Camina hacia el viejo roble con sus miedos, con sus fantasmas, con la incertidumbre y la inseguridad del porvenir. Pero se ha cerciorado bien, dejó el coche a más de dos kilómetros en un lugar que no debería levantar sospecha, conoce el terreno y sabe que a esta hora de la tarde poca gente puede andar por el contorno. Le soltaron hace unos días y le faltó tiempo para comenzar de nuevo a engañar, a contarle una milonga a su hermana para que le prestara el coche. Busca la marca, una señal tallada muy profunda en la madera, reconoce dos rocas grandes, caballeras una sobre la otra a escasos veinte metros. Por eso debía llegar aún con luz, para familiarizarse con el paraje. Tiene que encontrar la señal en el árbol para avanzar con precisión sobre su objetivo, para dar pasos sin marrar, la vegetación hace invisibles los recuerdos.

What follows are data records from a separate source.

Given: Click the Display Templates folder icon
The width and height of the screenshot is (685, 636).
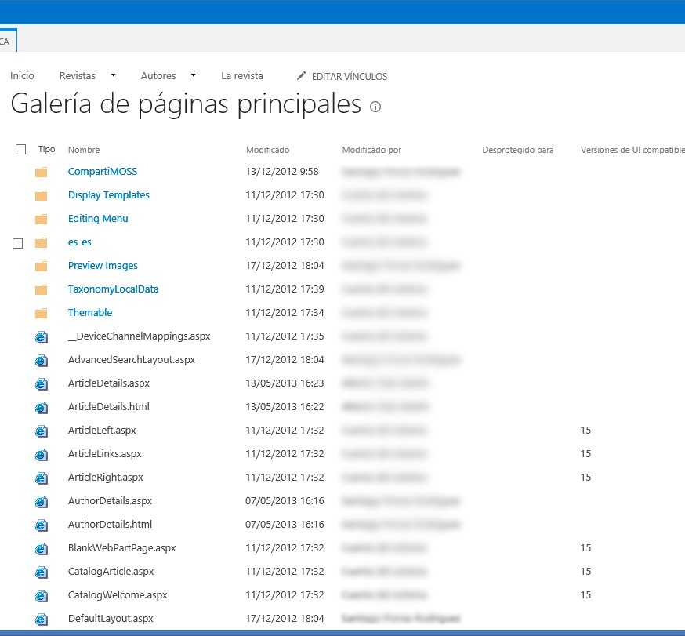Looking at the screenshot, I should pyautogui.click(x=42, y=195).
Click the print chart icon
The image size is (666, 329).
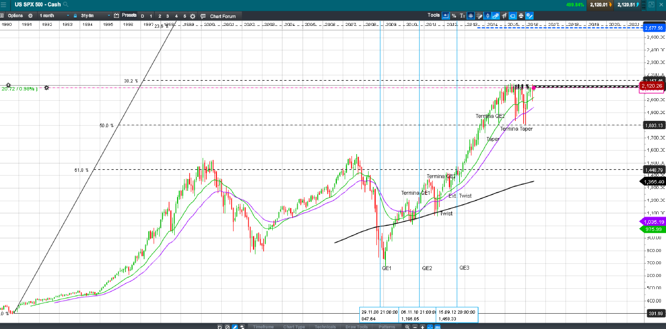pos(521,16)
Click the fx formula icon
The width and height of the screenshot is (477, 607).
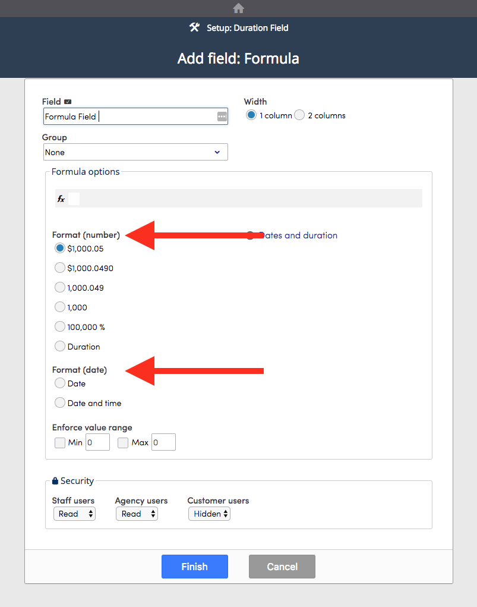(61, 197)
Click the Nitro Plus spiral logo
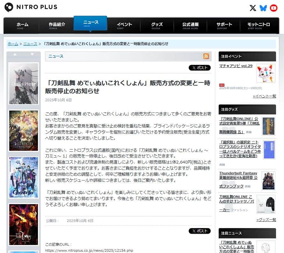Image resolution: width=284 pixels, height=253 pixels. click(x=9, y=7)
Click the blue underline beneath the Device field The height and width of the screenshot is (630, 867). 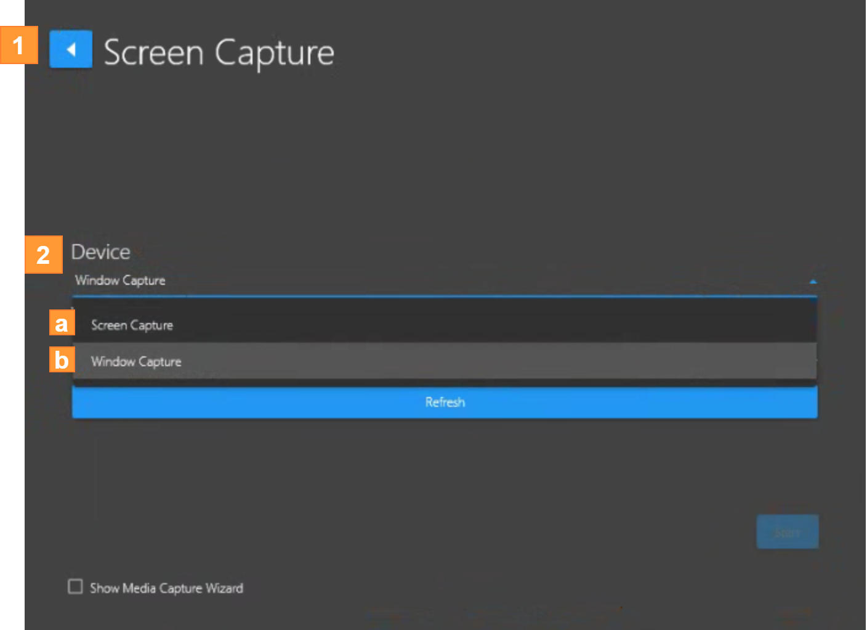click(x=443, y=297)
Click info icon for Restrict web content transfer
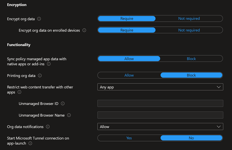The width and height of the screenshot is (232, 150). [x=19, y=92]
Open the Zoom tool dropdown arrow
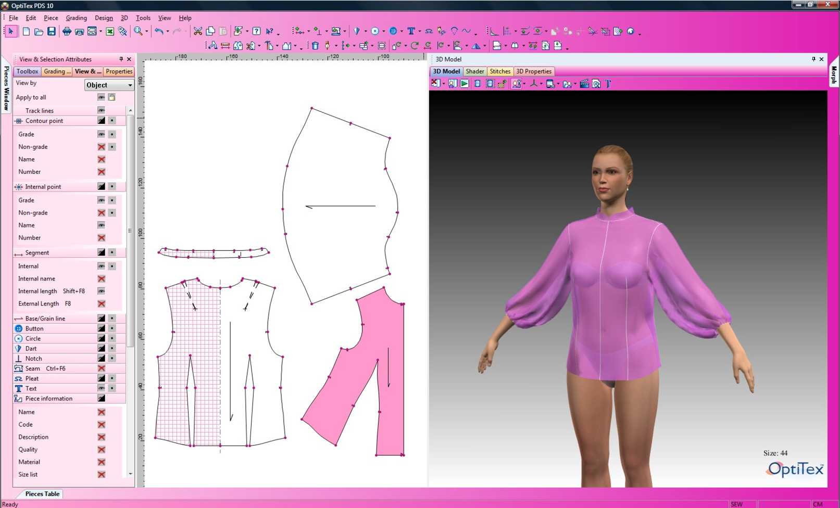This screenshot has height=508, width=840. point(147,31)
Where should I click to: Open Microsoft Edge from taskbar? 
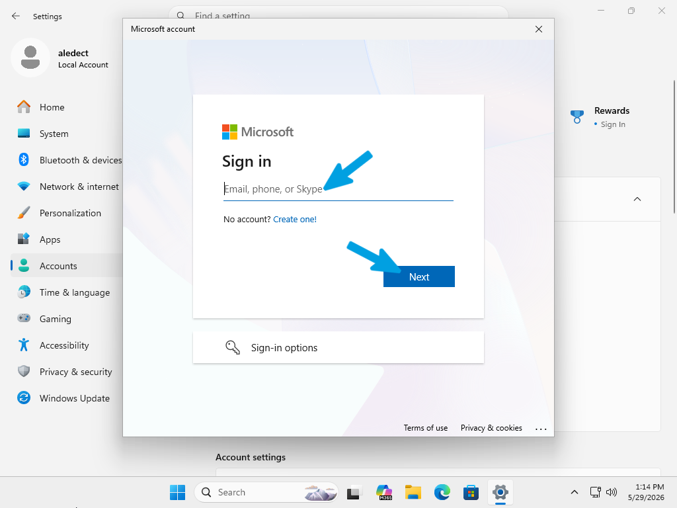[442, 492]
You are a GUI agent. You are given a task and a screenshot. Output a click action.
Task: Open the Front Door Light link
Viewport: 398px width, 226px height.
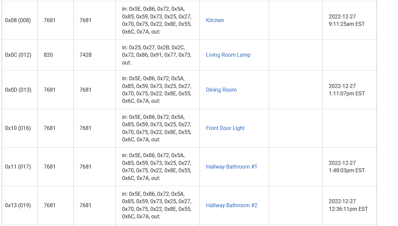point(225,128)
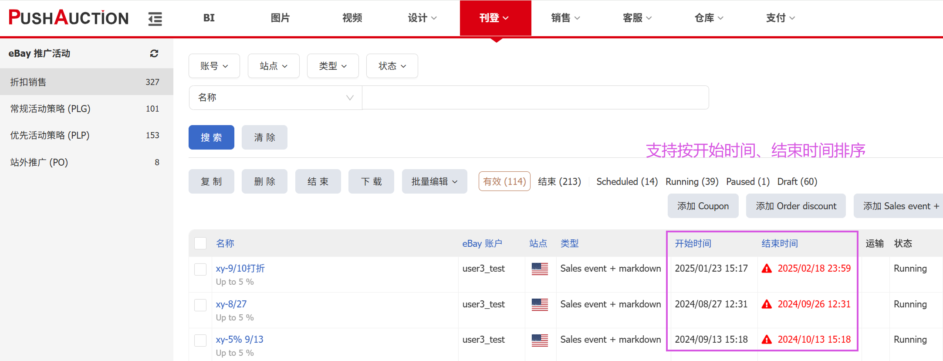
Task: Click the US flag in the xy-9/10打折 row
Action: coord(540,269)
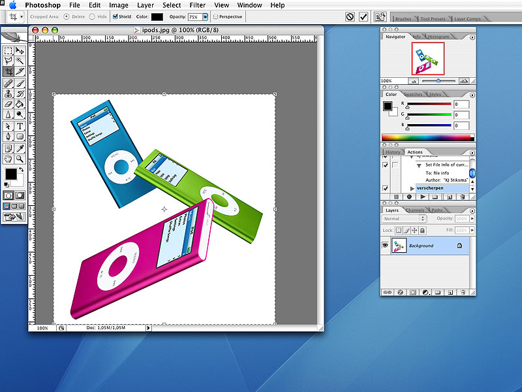Click the crop shield Color swatch

point(157,16)
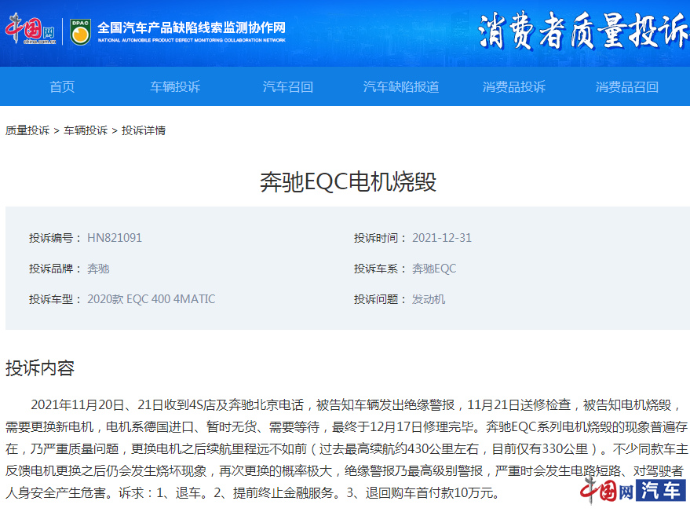Viewport: 690px width, 512px height.
Task: Open the 汽车召回 navigation tab
Action: pyautogui.click(x=288, y=86)
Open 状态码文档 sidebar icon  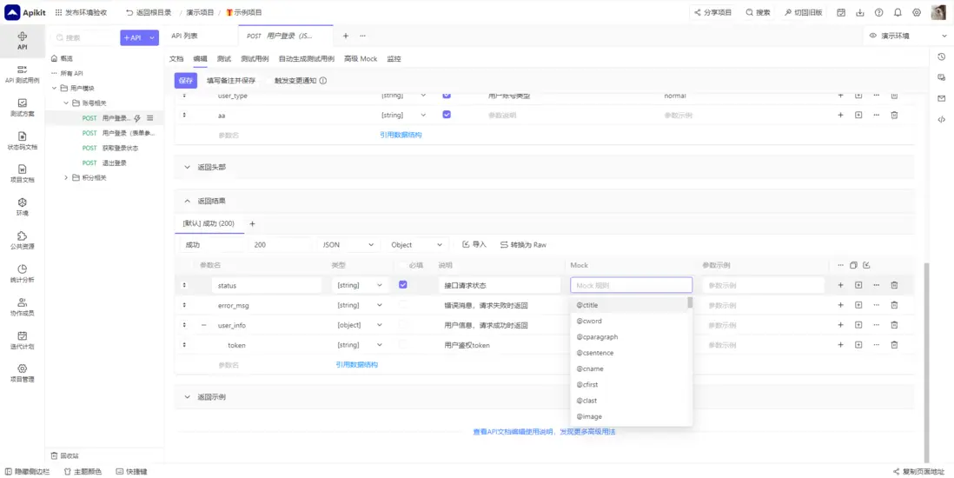22,141
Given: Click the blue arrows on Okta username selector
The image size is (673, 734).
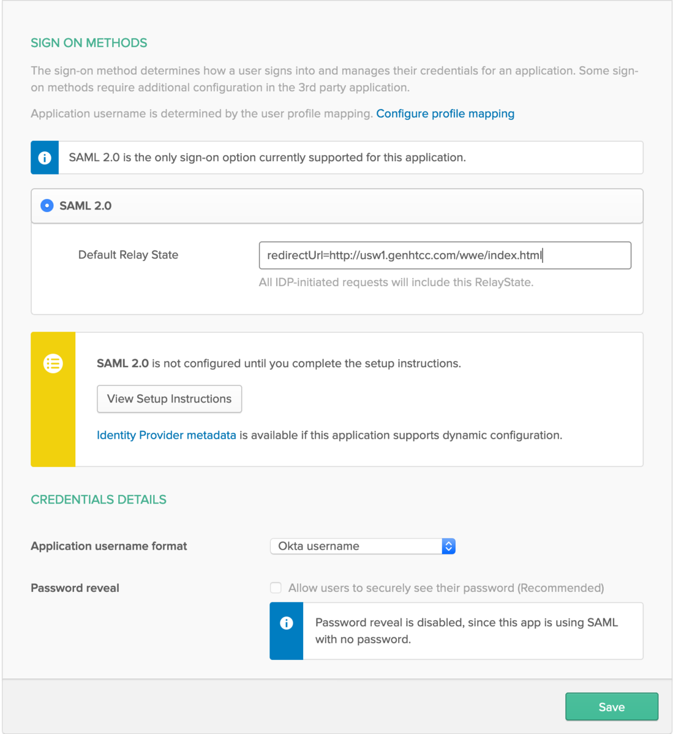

Por fin, una muesca en la corteza le da esperanza. Diez pasos, quince en escuadra hacia una roca grande, en el vértice del ángulo imaginario está el objetivo. Vuelve a medir con los mismos pasos que dio aquella atardecida de noviembre, fría y gris. Se para, escucha un sonido extraño detrás de una ligera elevación del terreno, a su izquierda. Un animal, tal vez un conejo. Se dispone a desenfundar una pequeña azada que cubría la cazadora que lleva puesta, pero…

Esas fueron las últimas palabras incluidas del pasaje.